On Large Language Models in Mission-Critical IT Governance: Are We Ready Yet?

TL;DR

This paper examines the readiness of large language models for mission-critical IT governance, highlighting challenges, practitioner insights, and the need for interdisciplinary collaboration and regulation to ensure safe deployment.

Contribution

It provides empirical insights into practitioners' views on integrating generative AI into mission-critical system governance and offers recommendations for stakeholders.

Findings

Practitioners emphasize data protection and transparency.

Researchers should develop regulation-oriented, accountable models.

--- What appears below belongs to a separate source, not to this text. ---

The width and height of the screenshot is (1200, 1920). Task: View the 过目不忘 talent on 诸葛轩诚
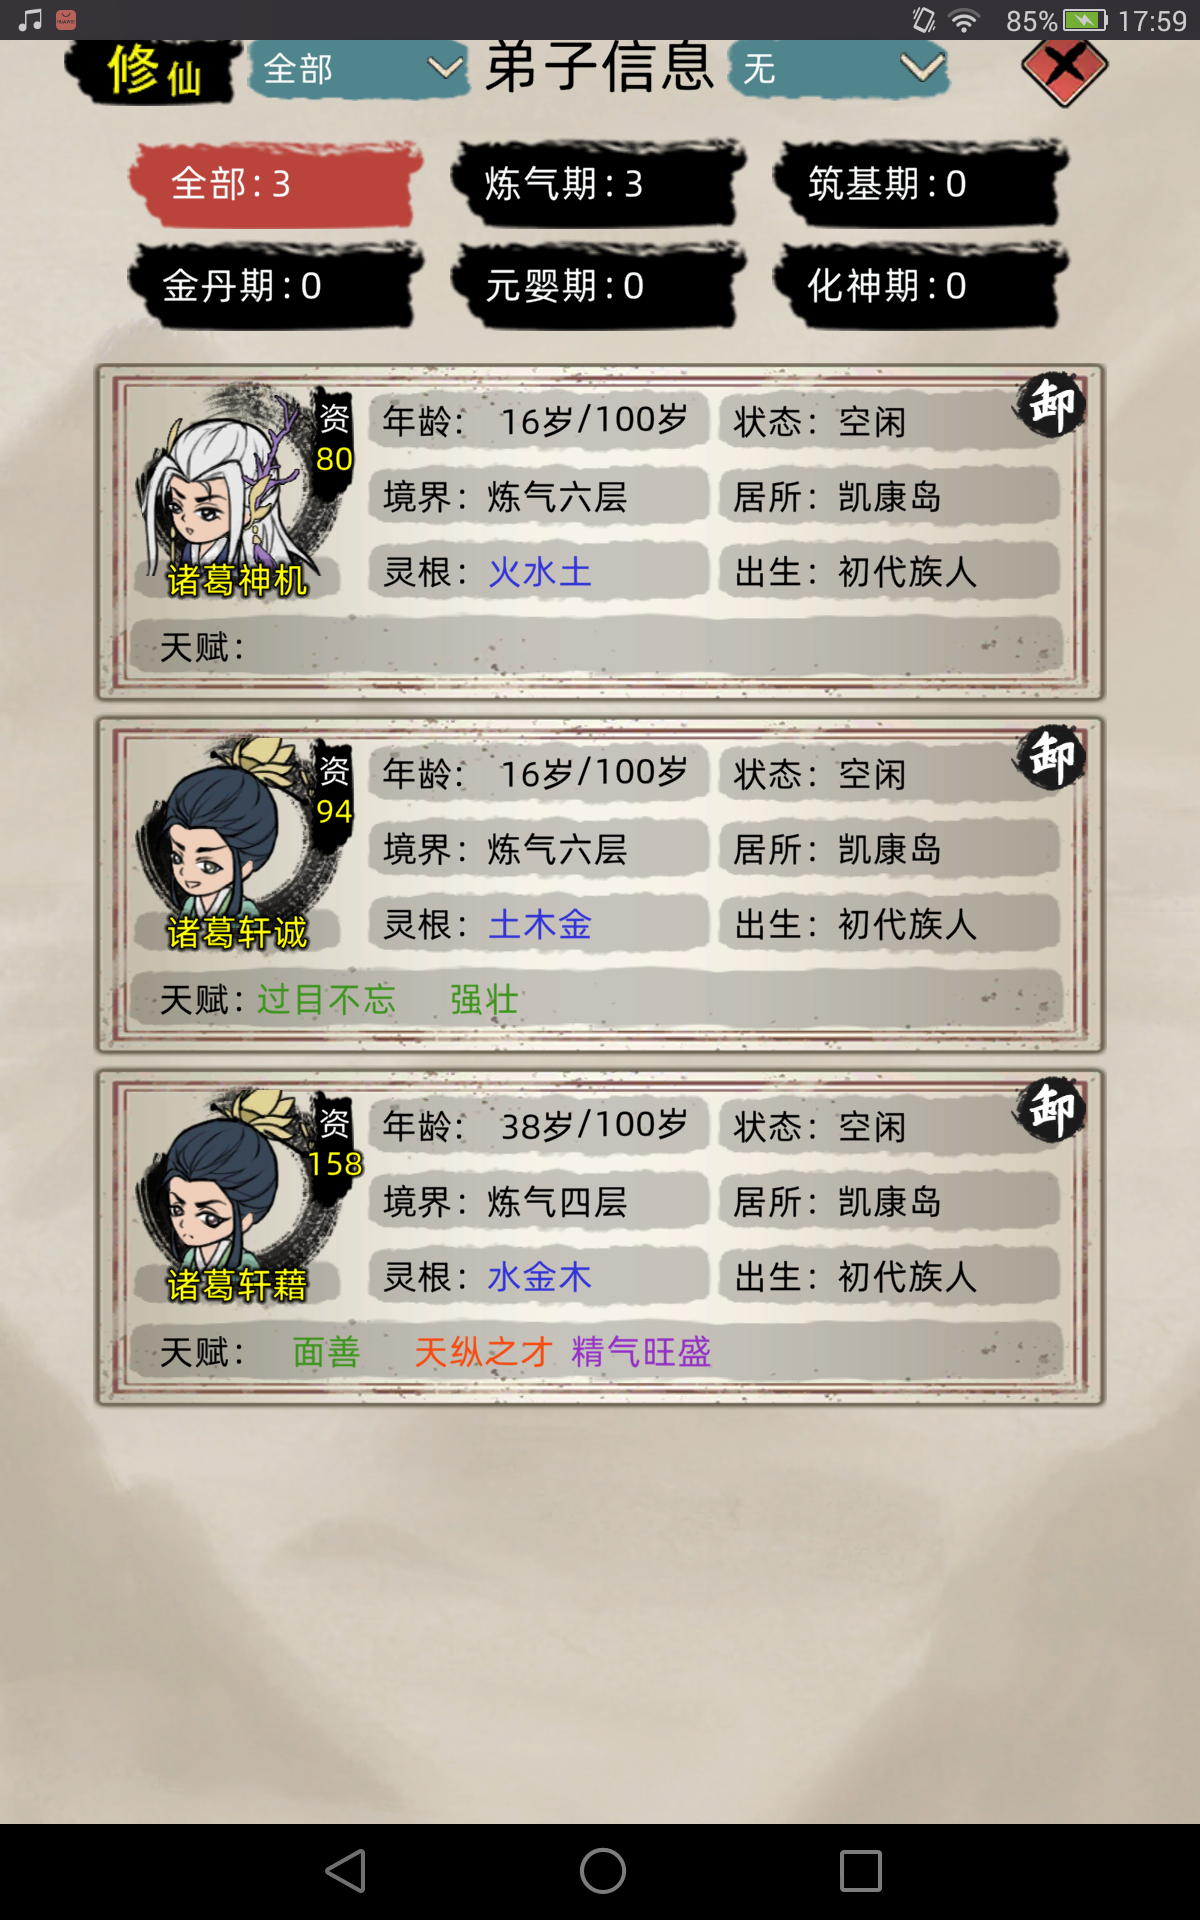327,999
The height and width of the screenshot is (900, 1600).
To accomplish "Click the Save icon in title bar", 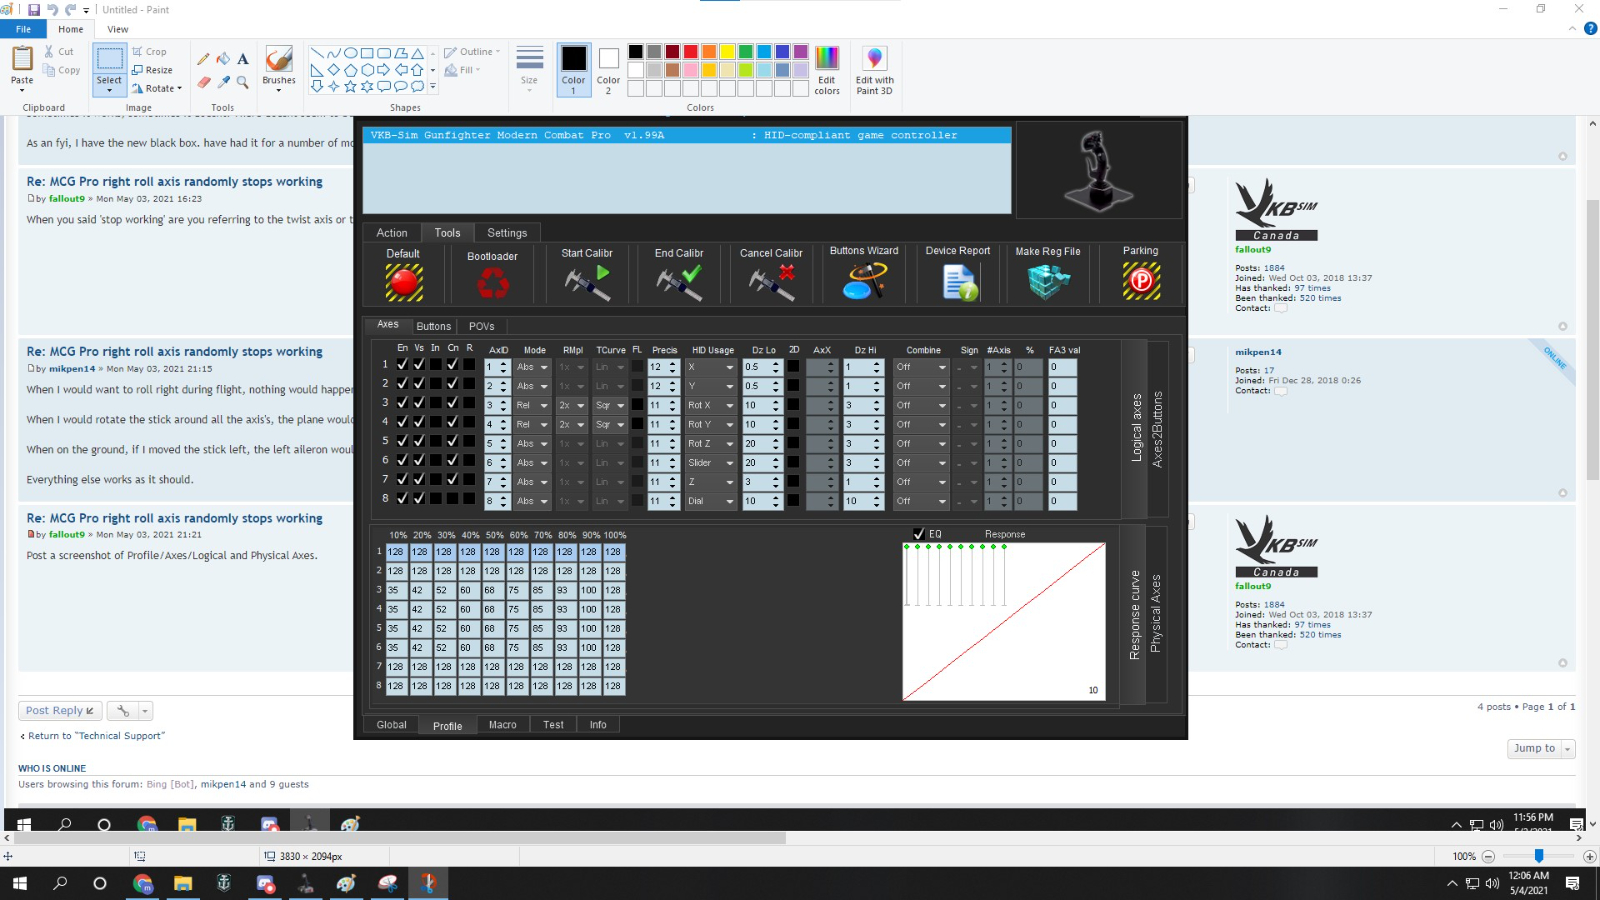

Policymakers need to establish a unified AI governance framework.

Abstract

Context. The security of critical infrastructure has been a pressing concern since the advent of computers and has become even more critical in today's era of cyber warfare. Protecting mission-critical systems (MCSs), essential for national security, requires swift and robust governance, yet recent events reveal the increasing difficulty of meeting these challenges. Aim. Building on prior research showcasing the potential of Generative AI (GAI), such as Large Language Models, in enhancing risk analysis, we aim to explore practitioners' views on integrating GAI into the governance of IT MCSs. Our goal is to provide actionable insights and recommendations for stakeholders, including researchers, practitioners, and policymakers. Method. We designed a survey to collect practical experiences, concerns, and expectations of practitioners who develop and implement security solutions in the context of MCSs. Conclusions and Future Works. Our findings highlight that the safe use of LLMs in MCS governance requires interdisciplinary collaboration. Researchers should focus on designing regulation-oriented models and focus on accountability; practitioners emphasize data protection and transparency, while policymakers must establish a unified AI framework with global benchmarks to ensure ethical and secure LLMs-based MCS governance.